[[ Records for this task, beginning ]]

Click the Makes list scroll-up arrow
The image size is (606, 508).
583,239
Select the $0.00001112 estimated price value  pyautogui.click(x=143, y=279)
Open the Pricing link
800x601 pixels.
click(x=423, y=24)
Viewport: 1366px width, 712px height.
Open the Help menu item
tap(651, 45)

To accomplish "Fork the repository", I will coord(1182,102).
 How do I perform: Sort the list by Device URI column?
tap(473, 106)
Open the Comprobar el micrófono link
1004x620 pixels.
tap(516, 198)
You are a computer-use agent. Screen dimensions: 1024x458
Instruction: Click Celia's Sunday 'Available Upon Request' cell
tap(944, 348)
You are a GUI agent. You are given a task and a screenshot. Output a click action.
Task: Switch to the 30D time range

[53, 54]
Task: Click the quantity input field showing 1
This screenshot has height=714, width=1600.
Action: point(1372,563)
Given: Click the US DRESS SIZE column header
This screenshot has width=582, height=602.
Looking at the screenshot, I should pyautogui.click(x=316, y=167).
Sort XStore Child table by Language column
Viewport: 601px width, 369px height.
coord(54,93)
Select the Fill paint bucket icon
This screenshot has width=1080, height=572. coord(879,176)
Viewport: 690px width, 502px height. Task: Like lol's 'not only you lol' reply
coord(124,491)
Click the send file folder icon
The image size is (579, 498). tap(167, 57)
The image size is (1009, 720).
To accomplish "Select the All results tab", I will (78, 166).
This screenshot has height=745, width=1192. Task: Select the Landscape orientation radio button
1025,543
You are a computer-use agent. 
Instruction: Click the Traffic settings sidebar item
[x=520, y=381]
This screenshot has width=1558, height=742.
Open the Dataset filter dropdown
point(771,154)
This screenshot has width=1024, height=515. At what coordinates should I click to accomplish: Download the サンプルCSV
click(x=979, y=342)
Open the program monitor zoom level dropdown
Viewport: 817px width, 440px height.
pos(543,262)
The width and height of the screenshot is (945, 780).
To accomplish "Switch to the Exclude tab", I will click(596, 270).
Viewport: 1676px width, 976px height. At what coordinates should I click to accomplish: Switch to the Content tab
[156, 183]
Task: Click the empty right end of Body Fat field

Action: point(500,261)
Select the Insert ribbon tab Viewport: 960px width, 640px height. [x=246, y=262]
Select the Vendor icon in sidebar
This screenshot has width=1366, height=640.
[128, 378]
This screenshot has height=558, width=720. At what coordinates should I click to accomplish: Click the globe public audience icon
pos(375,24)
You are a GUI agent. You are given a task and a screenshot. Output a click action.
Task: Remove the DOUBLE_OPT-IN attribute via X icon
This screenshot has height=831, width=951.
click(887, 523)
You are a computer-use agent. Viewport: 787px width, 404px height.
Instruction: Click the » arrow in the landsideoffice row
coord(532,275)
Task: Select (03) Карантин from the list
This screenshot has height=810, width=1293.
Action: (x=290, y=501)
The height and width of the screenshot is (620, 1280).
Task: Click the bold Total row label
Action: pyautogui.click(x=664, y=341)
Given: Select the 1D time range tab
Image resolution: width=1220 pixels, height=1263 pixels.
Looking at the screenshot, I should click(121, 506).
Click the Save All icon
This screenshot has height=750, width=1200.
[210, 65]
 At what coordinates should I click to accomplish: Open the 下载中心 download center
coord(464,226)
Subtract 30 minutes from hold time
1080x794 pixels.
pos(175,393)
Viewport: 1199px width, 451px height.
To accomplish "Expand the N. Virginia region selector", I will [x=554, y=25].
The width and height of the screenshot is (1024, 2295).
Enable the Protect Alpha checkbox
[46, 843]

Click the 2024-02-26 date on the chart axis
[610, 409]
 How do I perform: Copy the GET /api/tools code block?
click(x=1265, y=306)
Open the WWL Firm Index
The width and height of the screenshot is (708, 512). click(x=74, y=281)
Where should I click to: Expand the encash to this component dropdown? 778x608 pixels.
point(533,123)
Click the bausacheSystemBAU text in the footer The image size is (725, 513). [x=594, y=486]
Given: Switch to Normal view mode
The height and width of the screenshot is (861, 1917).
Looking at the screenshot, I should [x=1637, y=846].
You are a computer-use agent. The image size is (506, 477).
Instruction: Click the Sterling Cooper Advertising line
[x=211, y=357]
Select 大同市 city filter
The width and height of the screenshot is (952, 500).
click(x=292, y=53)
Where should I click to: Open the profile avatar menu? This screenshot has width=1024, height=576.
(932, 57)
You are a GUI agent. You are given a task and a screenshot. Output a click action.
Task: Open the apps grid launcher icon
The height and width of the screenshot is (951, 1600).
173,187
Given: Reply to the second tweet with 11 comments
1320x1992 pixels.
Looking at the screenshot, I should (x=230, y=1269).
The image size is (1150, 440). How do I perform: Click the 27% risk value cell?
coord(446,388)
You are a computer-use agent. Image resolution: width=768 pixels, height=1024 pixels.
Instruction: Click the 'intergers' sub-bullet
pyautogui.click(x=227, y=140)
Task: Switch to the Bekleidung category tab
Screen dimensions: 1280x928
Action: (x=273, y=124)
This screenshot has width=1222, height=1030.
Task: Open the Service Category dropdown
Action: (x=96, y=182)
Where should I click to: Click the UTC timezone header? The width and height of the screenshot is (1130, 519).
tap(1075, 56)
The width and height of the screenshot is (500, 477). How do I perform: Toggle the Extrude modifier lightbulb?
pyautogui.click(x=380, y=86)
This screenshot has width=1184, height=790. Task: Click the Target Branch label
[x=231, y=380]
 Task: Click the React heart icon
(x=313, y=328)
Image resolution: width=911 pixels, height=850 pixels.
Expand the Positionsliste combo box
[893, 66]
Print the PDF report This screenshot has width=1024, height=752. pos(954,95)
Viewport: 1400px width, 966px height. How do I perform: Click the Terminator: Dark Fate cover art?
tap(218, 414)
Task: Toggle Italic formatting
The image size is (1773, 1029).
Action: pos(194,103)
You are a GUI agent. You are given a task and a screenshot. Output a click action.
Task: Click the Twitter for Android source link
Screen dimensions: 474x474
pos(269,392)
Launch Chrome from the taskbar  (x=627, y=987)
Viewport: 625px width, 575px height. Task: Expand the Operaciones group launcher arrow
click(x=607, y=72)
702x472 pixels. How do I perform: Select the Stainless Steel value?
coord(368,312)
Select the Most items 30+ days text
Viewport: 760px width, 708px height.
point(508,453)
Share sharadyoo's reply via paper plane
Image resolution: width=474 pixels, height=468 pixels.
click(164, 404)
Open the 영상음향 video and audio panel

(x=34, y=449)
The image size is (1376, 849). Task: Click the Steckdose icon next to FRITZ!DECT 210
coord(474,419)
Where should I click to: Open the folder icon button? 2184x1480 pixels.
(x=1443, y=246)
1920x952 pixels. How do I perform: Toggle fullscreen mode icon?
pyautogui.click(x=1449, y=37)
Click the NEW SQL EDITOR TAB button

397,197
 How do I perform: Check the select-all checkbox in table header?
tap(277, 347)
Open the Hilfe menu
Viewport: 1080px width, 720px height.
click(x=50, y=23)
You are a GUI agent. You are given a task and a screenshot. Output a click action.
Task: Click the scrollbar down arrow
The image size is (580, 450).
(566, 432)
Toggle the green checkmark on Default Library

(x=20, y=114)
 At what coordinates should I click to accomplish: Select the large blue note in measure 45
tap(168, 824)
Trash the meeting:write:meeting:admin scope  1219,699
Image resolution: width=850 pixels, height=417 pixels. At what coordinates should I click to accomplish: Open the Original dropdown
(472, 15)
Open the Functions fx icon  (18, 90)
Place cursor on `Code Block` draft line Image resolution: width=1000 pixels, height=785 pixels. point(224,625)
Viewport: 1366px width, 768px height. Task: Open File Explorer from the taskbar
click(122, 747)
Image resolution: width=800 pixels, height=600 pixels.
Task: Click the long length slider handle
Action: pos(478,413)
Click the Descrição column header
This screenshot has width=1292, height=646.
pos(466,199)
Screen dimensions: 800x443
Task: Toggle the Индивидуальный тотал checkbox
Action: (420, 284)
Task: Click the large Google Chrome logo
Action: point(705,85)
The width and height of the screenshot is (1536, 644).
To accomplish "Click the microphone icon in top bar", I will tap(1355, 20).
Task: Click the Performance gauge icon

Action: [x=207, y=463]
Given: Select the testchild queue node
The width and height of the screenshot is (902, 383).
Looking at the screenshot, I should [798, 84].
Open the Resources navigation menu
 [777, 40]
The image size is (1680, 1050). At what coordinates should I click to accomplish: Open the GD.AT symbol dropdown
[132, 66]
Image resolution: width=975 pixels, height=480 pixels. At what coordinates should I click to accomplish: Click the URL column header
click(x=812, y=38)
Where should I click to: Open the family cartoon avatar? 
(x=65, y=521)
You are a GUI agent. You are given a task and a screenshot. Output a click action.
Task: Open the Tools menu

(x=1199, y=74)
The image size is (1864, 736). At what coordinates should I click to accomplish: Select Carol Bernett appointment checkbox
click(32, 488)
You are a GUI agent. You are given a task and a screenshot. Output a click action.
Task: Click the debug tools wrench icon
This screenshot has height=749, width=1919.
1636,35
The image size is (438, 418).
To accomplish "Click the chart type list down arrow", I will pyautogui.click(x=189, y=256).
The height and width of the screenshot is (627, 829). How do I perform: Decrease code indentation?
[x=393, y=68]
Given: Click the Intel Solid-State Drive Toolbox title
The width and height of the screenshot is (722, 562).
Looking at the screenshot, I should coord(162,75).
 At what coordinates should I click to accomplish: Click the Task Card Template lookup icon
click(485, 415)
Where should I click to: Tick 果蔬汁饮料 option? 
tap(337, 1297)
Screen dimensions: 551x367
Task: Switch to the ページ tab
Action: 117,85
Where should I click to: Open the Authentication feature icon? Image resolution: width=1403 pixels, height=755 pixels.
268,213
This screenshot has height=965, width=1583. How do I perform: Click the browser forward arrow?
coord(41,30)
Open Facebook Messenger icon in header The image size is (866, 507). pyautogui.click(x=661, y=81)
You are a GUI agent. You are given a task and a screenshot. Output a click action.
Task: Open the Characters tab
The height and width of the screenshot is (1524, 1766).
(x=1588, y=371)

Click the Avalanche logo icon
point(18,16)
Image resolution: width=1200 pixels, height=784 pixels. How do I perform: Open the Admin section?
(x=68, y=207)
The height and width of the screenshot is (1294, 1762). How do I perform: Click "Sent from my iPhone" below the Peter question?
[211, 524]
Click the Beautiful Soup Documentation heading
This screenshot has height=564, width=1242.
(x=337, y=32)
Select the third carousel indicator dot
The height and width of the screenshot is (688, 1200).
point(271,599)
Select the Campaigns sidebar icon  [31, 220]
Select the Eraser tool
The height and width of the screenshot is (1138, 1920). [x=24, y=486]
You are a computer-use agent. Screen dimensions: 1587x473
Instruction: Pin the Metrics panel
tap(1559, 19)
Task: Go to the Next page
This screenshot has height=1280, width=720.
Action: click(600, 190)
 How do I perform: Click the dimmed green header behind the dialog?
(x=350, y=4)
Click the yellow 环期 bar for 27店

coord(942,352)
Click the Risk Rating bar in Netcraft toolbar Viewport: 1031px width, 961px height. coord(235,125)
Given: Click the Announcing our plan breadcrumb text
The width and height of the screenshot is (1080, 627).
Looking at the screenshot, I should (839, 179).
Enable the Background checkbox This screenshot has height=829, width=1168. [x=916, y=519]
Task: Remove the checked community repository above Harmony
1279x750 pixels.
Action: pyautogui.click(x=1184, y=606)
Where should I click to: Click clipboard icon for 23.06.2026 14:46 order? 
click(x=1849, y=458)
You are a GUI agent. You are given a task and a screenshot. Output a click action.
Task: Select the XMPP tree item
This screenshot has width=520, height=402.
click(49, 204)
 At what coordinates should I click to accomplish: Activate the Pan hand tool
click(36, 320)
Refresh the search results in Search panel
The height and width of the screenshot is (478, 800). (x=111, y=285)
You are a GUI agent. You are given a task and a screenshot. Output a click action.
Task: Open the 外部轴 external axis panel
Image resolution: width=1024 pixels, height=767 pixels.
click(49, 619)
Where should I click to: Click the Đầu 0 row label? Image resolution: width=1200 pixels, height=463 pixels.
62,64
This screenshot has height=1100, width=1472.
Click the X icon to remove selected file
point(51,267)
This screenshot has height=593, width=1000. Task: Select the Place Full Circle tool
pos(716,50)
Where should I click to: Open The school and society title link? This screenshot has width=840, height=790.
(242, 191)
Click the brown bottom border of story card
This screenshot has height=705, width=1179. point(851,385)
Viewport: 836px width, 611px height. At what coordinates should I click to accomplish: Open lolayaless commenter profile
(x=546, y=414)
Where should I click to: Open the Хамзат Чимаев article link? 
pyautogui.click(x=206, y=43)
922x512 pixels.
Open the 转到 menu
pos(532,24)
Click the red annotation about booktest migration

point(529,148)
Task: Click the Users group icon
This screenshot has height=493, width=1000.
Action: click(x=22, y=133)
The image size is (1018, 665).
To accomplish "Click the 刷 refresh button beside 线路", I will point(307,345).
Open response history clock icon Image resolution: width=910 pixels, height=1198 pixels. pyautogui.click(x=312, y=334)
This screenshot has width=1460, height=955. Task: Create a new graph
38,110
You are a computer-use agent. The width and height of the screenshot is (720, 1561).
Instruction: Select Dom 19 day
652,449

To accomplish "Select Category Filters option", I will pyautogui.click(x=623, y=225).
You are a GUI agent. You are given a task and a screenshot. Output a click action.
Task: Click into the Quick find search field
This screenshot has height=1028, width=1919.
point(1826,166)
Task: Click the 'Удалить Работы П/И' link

[[ Records for this task, end ]]

Would you print exactly the lines from the first line of the entries above through the line that has "Viewport: 1366px width, 712px height.", both included, and stop there?

Click the Makes list scroll-up arrow
The image size is (606, 508).
583,239
Select the $0.00001112 estimated price value  pyautogui.click(x=143, y=279)
Open the Pricing link
800x601 pixels.
click(x=423, y=24)
Viewport: 1366px width, 712px height.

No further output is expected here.